Since Arduino operates at 5V and the Micro SD Card operates at 3.3V, a typical Micro SD Card Adapter or an SD Card Module basically consists of two important components. They are the 3.3V Voltage Regulator IC and a 5V to 3.3V Level Converter IC for the communication pins.
Pins of SD Card Module
Talking about pins, as I have mentioned that a Micro SD Card supports only SPI Communication, the SD Card Module has pins for SPI Communication. So, the pins on an SD Card Module are as follows.
- VCC – 5V
- GND – GND
- MOSI – Master OUT Slave IN (Input)
- MISO – Master IN Slave OUT (Output)
- SCK – SPI Clock (Input)
- CS – Chip Select (Input)
The following image shows the pins and components of an SD Card Module.
Arduino SD Card Module Interface
Now that we have seen a little bit about the SD Card Module, let us proceed with interfacing one with Arduino. First thing to remember is that the communication between Arduino and the SD Card Module is through SPI Interface.
Hence, you have to identify the SPI Pins on your Arduino Board. In case of Arduino UNO, the SPI Pins are as follows:
- MOSI – 11
- MISO – 12
- SCK – 13
- CS or SS – 10
If you are using Arduino Mega, then check for the SPI Pins before making the connection.
Coming to the Arduino SD Card Module Interface, I have designed two circuits for this project. In the first circuit, I have simply made the connection between the Arduino and the SD Card Module and extract the information of the card. This circuit can be considered as an Arduino SD Card Module Hook-up Guide.
In the second circuit, the magic of actual data logging happens. It is an extension to the first circuit with sensors connected to the Analog Pins of Arduino and the data from these sensors is captured on an event.

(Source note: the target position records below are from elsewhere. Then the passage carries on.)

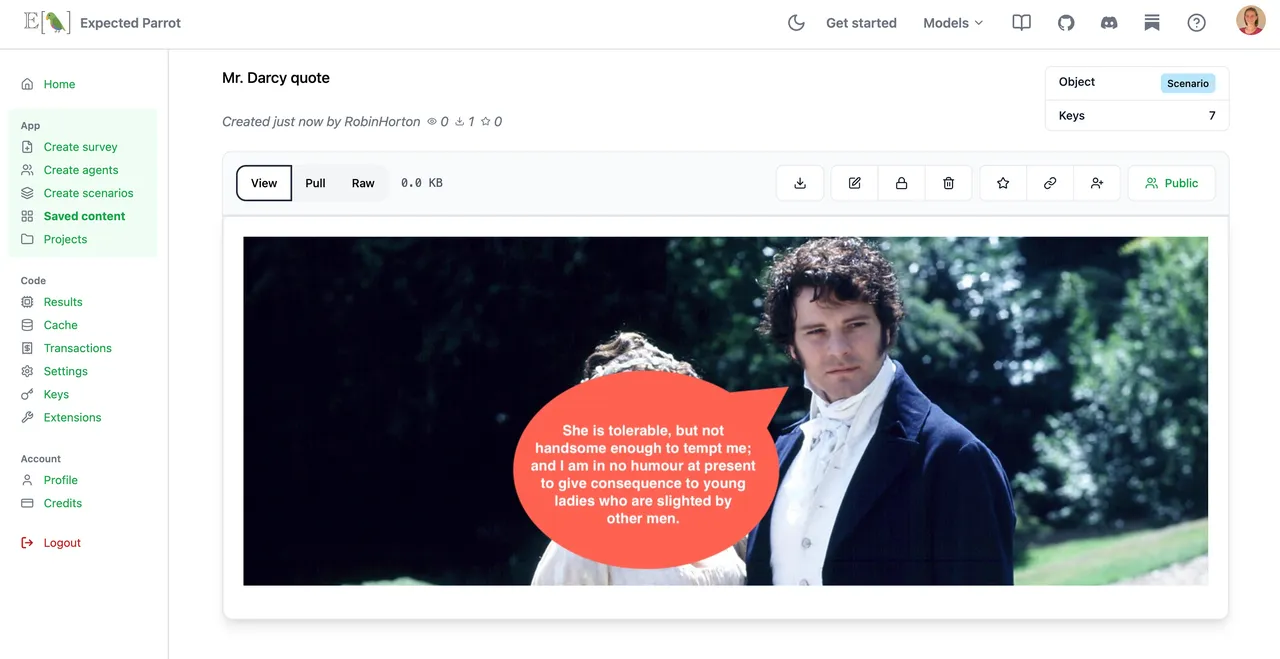Screen dimensions: 1280x659
Task: Toggle dark mode moon icon
Action: (796, 23)
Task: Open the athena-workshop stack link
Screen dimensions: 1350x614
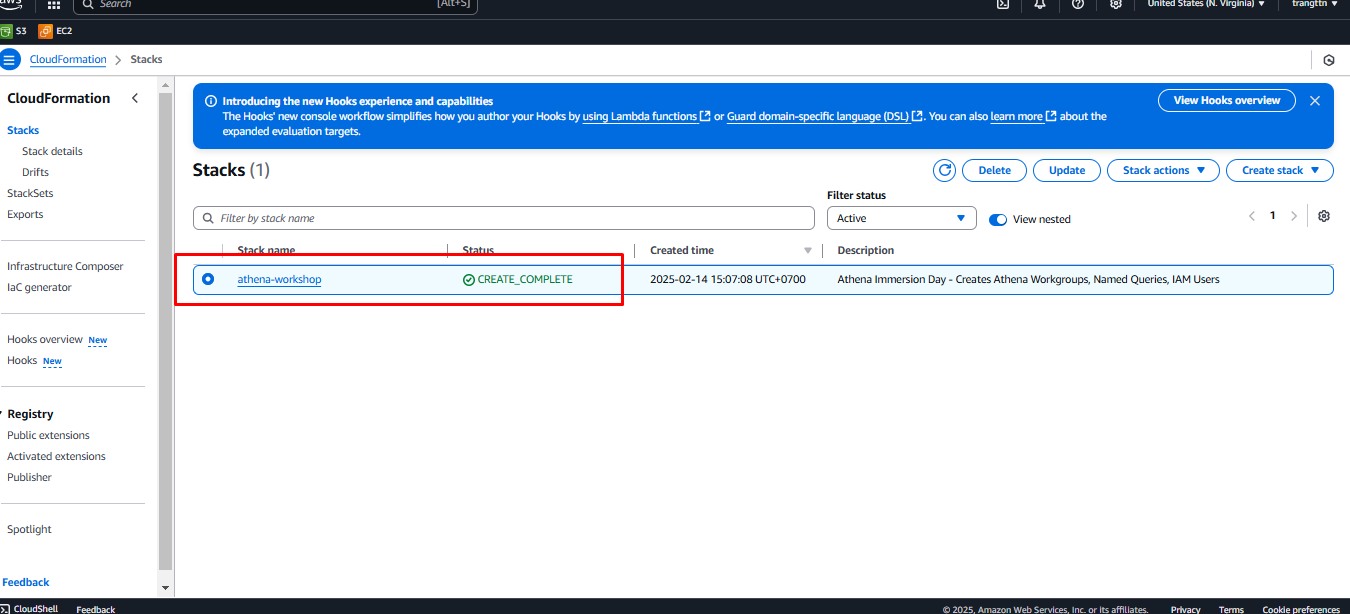Action: coord(279,279)
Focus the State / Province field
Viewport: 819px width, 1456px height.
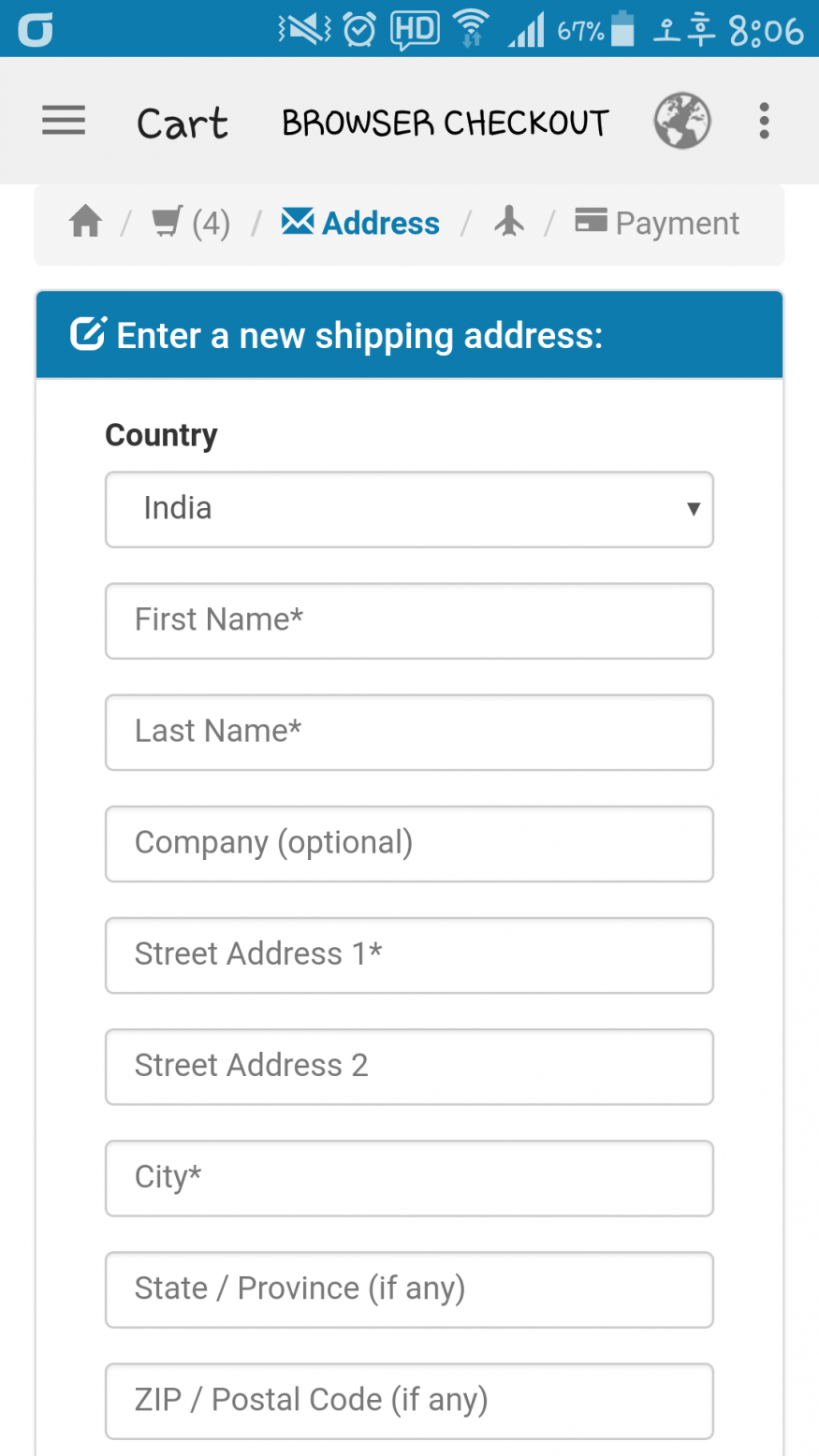click(x=409, y=1289)
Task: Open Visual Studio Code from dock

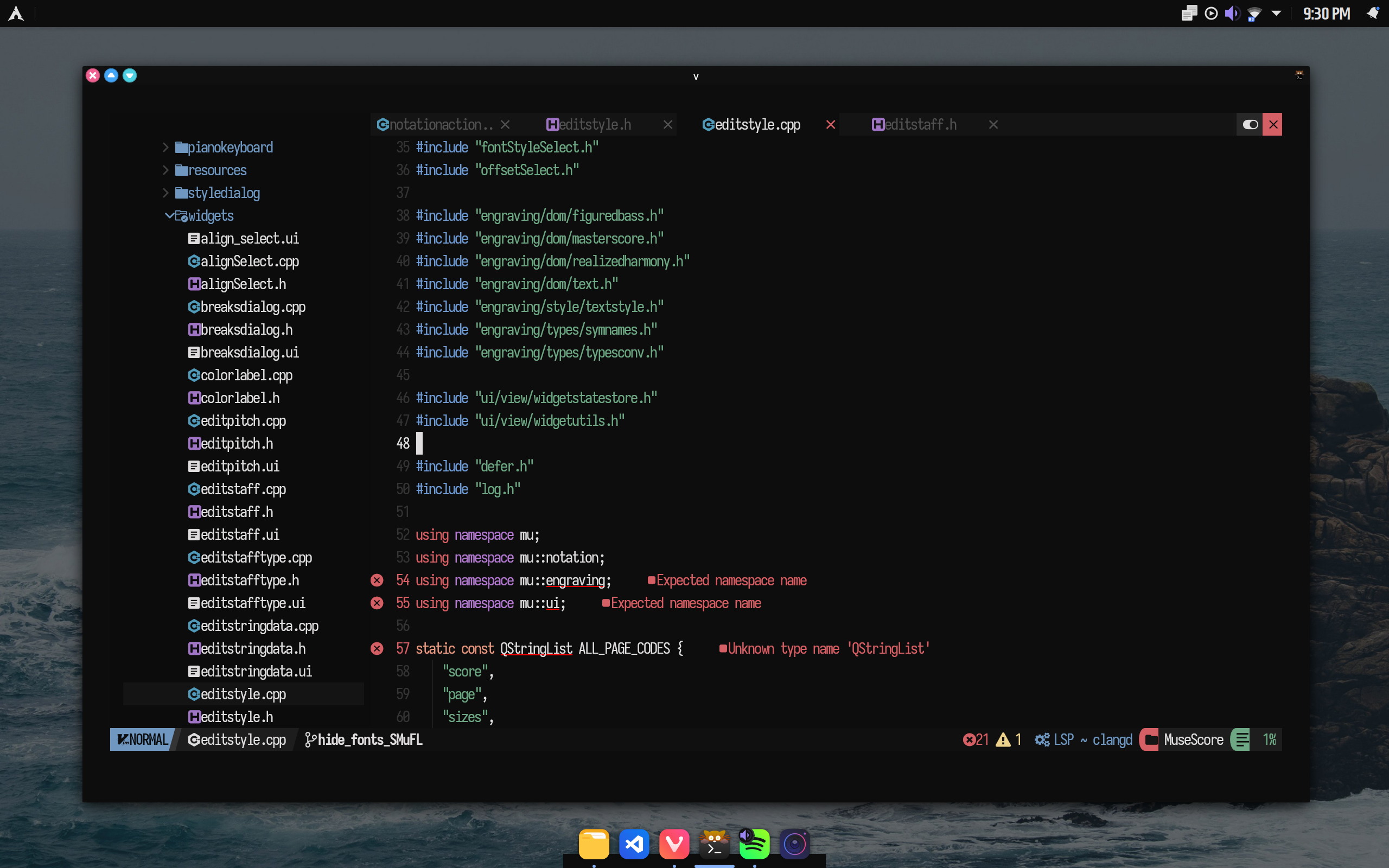Action: click(x=634, y=843)
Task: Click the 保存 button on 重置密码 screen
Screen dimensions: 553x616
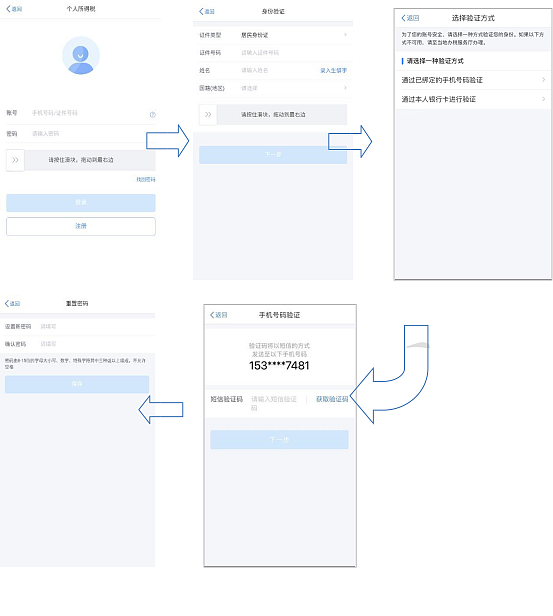Action: coord(77,384)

Components mentioned here are combined for both the circuits.
- Arduino UNO
- Micro SD Card
- Micro SD Card Adapter or SD Card Module
- Push Button
- 3 x 10KΩ Potentiometers
- Connecting Wires
Arduino SD Card Module Hook-up Guide
The following image shows the circuit diagram of the Arduino SD Card Module Interface.
Connect the MOSI, MISO, SCK and CS (SS) pins of the SD Card Module to Digital I/O Pins 11, 12, 13 and 10 of Arduino. Connect the VCC and GND pins of the SD Card Module to +5V and GND of Arduino.
You can find the code in the Arduino IDE: File –> Examples –> SD –> CardInfo. You can also use the following code.
Insert a Micro SD Card in the slot provided on the SD Card Module and make the necessary connections. Upload the code to Arduino and open the Serial Monitor. If everything goes well, you can see the information about your Micro SD Card on the serial monitor.
Everything is taken care by the SPI and SD libraries of Arduino. You don’t have to download these libraries as they come with Arduino IDE.
Data Logging with Arduino SD Card Module Interface
The next circuit is about data logging on to a Micro SD Card using the Arduino and SD Card Module. The following image shows three Potentiometers connected to three Analog pins of Arduino.
The Interface of Arduino and Micro SD Card Adapter is same as the earlier circuit. Additionally, three potentiometers are used as analog sensors and are connected to A0, A1 and A2 of Arduino UNO.
Also, a button is connected to Pin 7 of Arduino to mark an event.
As I have mentioned earlier, data logging happens either at a predefined interval of time or in case an event is triggered. For the first case i.e., to log the data based on time, you have to interface an RTC Module to Arduino and the data from the sensor can be updated to the log at a certain time interval.
Since this project is a simple interface between Arduino and Micro SD Card, I have not used an RTC Module but a simple Push Button.
When ever the button is pressed, Arduino captures the sensor data from the Analog Pins and writes them to a text file on the Micro SD Card.
The data is also displayed on the serial monitor. To view the data, simply connect the Micro SD Card to a computer and open the text file.
- If your Micro SD is not being read by Arduino, make sure that it is FAT formatted. The SD library supports both FAT16 and FAT32 formats.
- The SPI Pins MOSI, MISO and SCK are fixed but CS or SS pin can be modified. Make sure that you have selected the correct pin.